This comment has been removed by the author.
Matt said...

I still don't fully understand how T1 statute can override T2 statute.

Of course, there are different ways to characterize this issue: In your December 2013 post, you ask whether ACA partially repeals RFRA. Alternatively, you could ask whether ACA creates an exemption from RFRA, or whether ACA imposes a legislative gloss on RFRA.

But this case was not presented in terms of statutory interpretation. Alito begins his opinion by asking whether RFRA "permits" HHS "to demand that three closely held corporations provide health-insurance coverage for methods of contraception that violate the sincerely held religious beliefs of the companies’ owners."

That framing seems deceptive. The question isn't whether RFRA authorizes these HHS regulations -- the delegation of authority for these regulations is made pursuant to ACA. The real question is whether ACA is consistent with RFRA. Put that way, why does RFRA win over a statute later-in-time?

If we reject the magic-words requirement, as you did (and as I do!), then what is the theoretical basis that an earlier-in-time statute can be applied in quasi-constitutional fashion to strike down later-in-time laws? It seems that any argument that T1 statute is "different-in-kind" necessarily boils down to a magic-words requirement-like argument. Both T1 and T2 statutes are passed pursuant to the same constitutional procedures. In what other way can we distinguish these laws?

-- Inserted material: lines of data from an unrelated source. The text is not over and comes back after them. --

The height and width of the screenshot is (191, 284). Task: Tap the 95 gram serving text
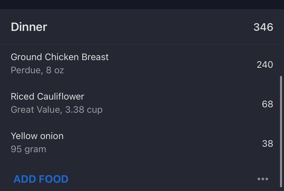[28, 149]
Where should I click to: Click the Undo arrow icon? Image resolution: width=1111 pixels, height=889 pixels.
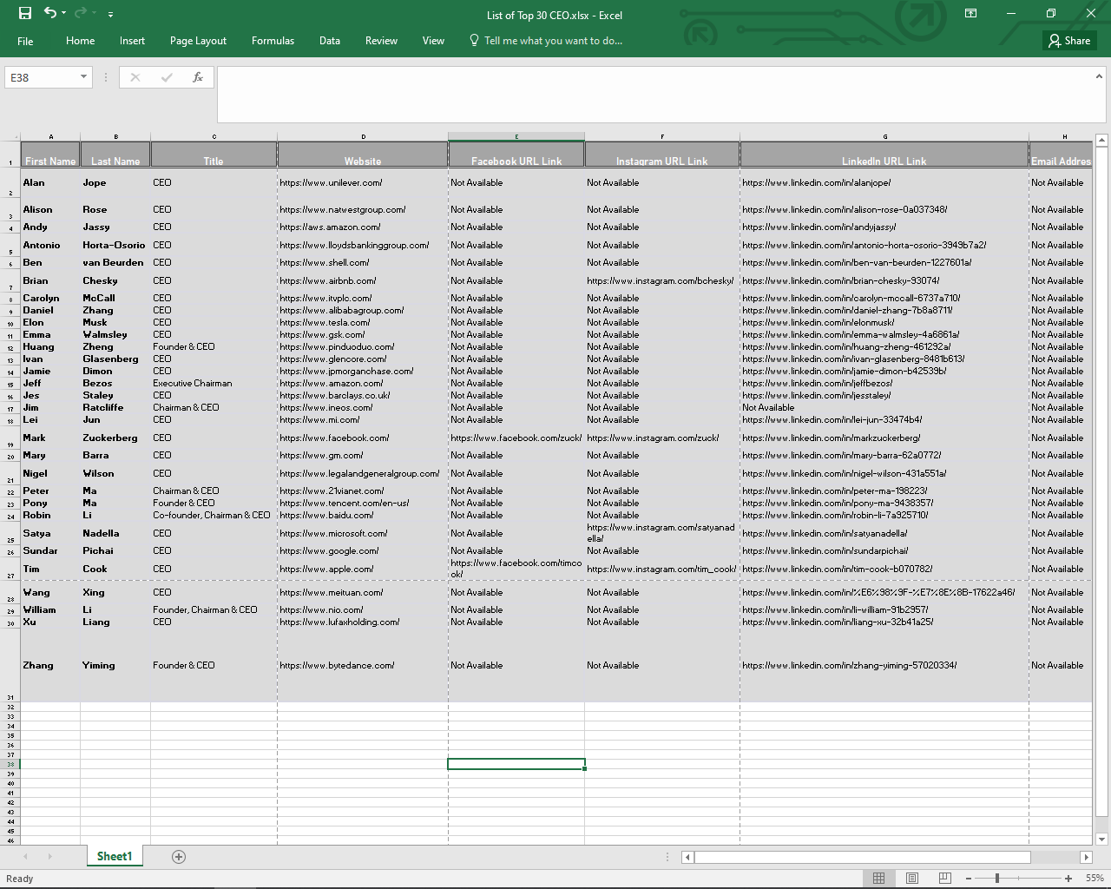(50, 13)
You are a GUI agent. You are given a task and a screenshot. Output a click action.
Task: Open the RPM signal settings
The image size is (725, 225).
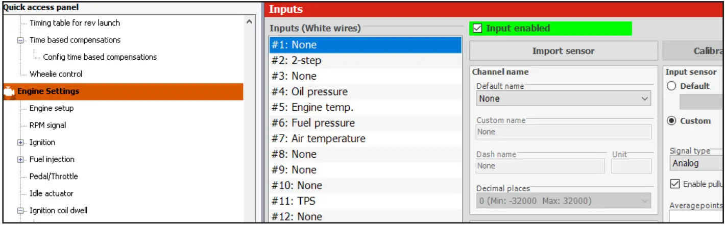tap(47, 126)
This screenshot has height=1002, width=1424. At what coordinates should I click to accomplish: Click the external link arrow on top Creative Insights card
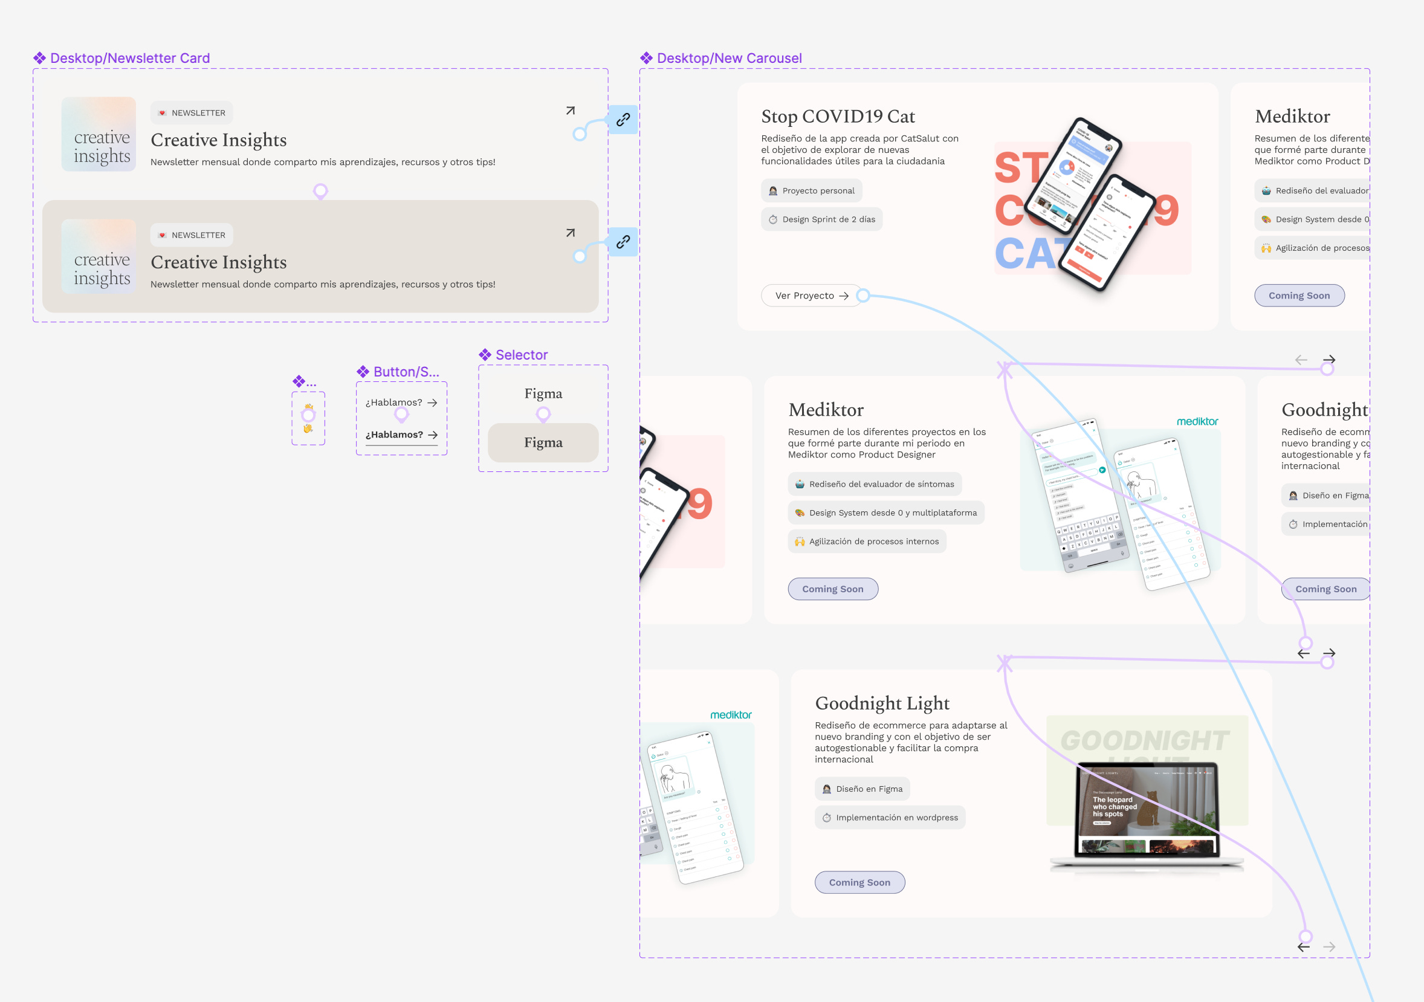pyautogui.click(x=570, y=110)
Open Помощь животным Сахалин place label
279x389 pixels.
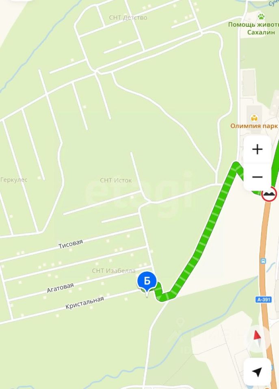[x=254, y=28]
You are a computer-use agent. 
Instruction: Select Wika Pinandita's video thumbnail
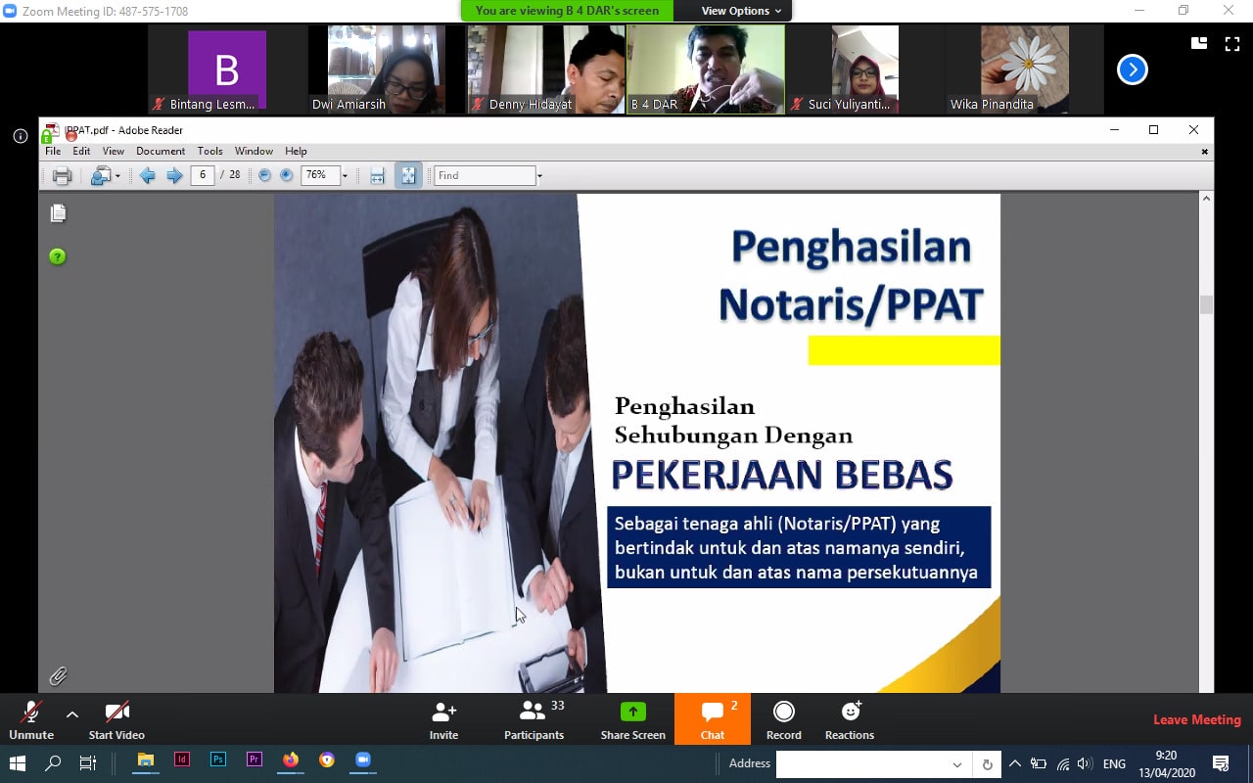click(x=1024, y=69)
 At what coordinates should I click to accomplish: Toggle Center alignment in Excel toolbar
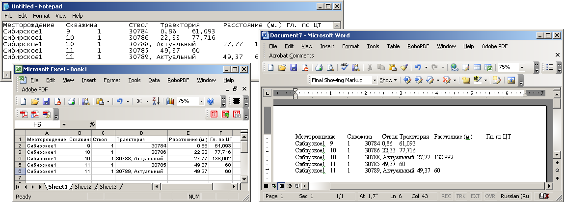pyautogui.click(x=237, y=101)
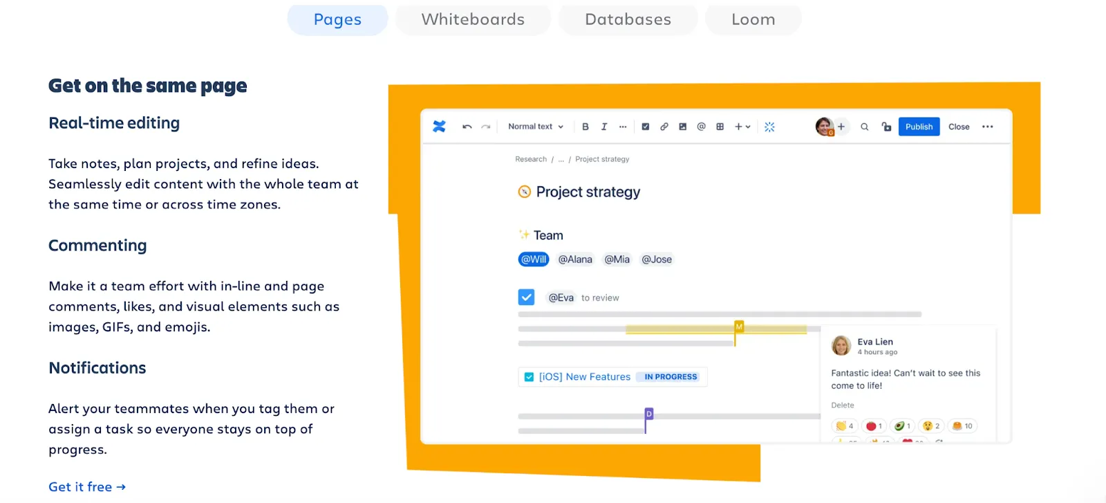Toggle the [iOS] New Features checkbox
1106x503 pixels.
coord(529,377)
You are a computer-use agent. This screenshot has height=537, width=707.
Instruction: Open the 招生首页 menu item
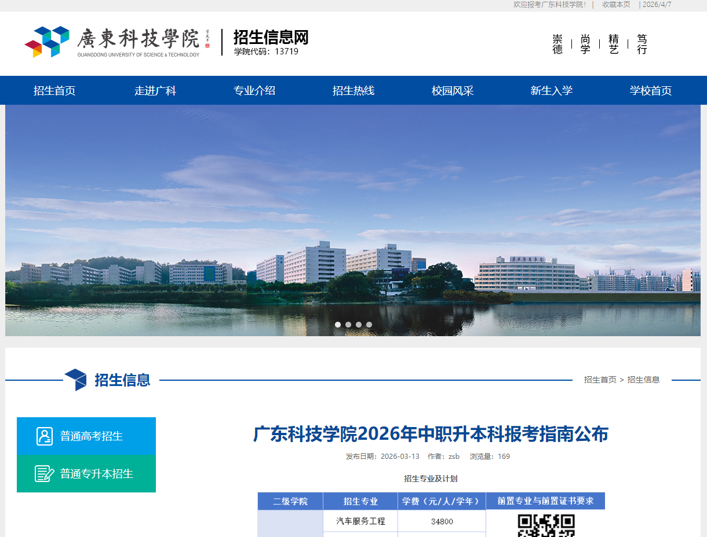click(x=56, y=90)

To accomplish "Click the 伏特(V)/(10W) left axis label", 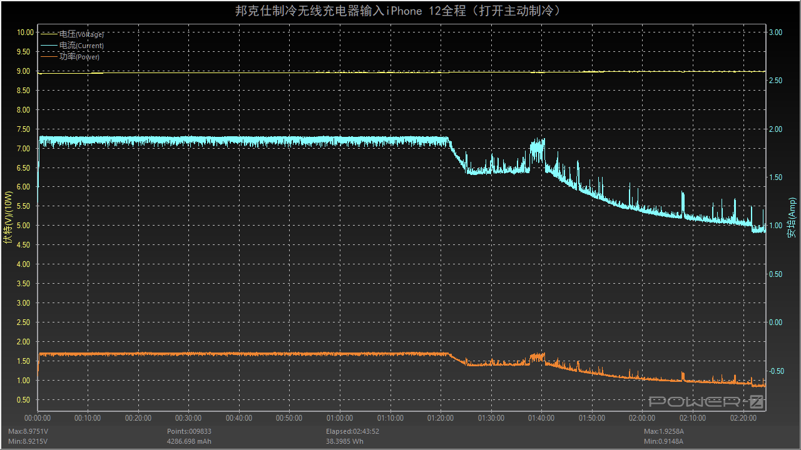I will point(8,217).
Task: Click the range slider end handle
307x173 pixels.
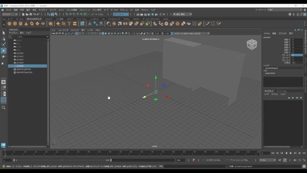Action: click(111, 160)
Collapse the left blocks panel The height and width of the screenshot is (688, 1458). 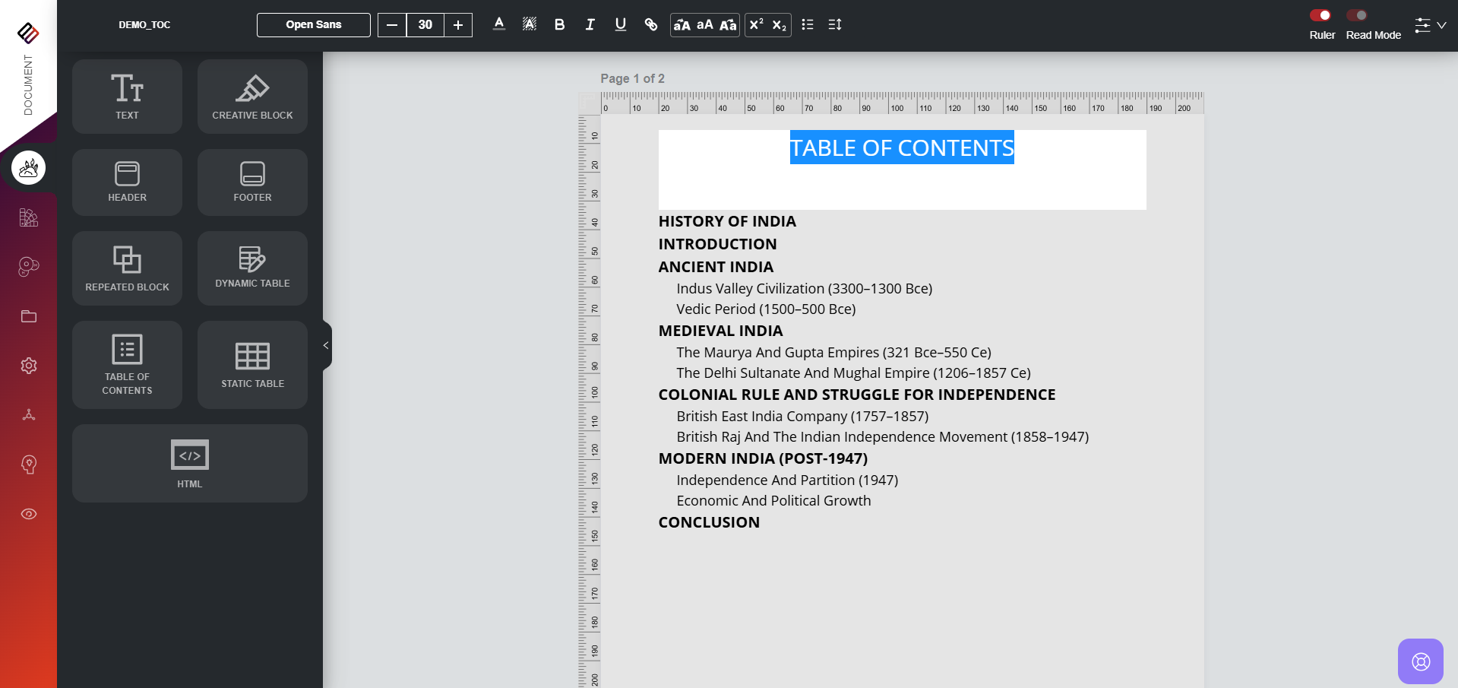click(x=327, y=345)
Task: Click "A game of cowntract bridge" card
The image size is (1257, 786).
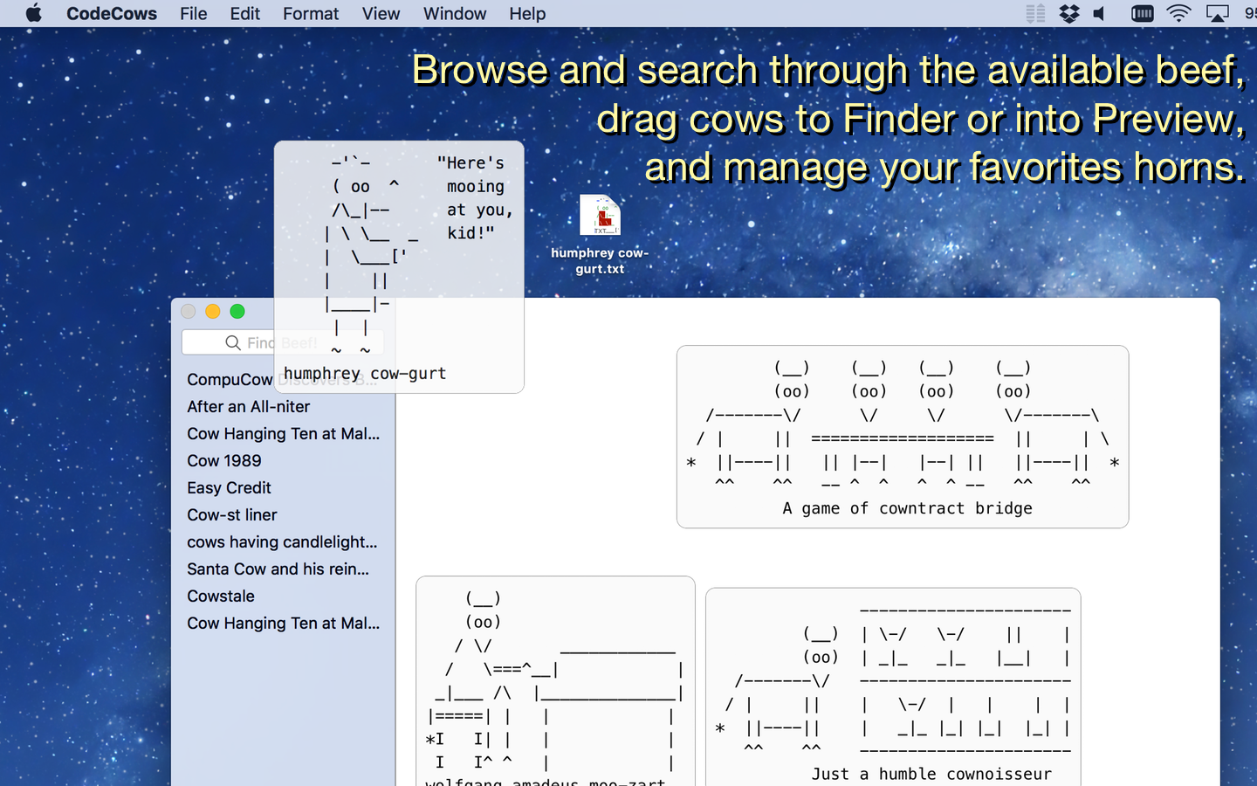Action: (903, 437)
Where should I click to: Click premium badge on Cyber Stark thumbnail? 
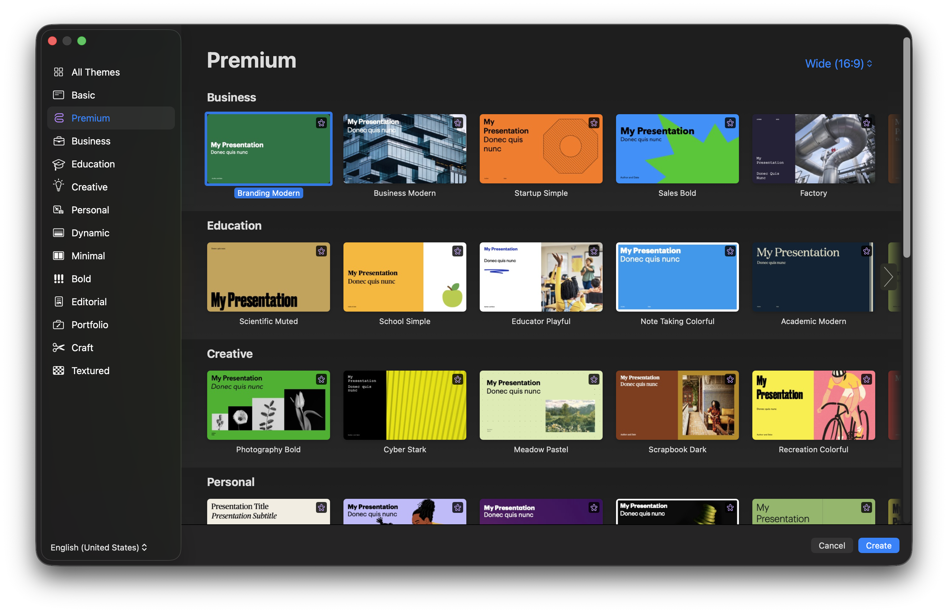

I suppose that this is a rather basic question, about which much ink has already been spilled. If you have some guidance about articles on this topic, it would be much appreciated.

Matt said...

And when I say this is a basic question, I'm assuming that there must be other cases similar to this one where the Court has taken T1 statute to strike down T2 statute?

And not in the statutory interpretation context?

Matt said...

T1 statute says, "No cars in the park are allowed." T2 statute says, "Cars in the park are allowed." T2 statute does not otherwise address T1 statute. Court is faced with a dispute based on the conflicting statutes. T2 statute wins, right?

What if we change the hypothetical to this: T1 statute says "No dangerous vehicles in the park are allowed." T2 statute says, "Cars in the park are allowed." Again, T2 statute does not refer to T1 statute. How is the Court to resolve this dispute?

How is the latter hypothetical different from the ACA and RFRA conflict?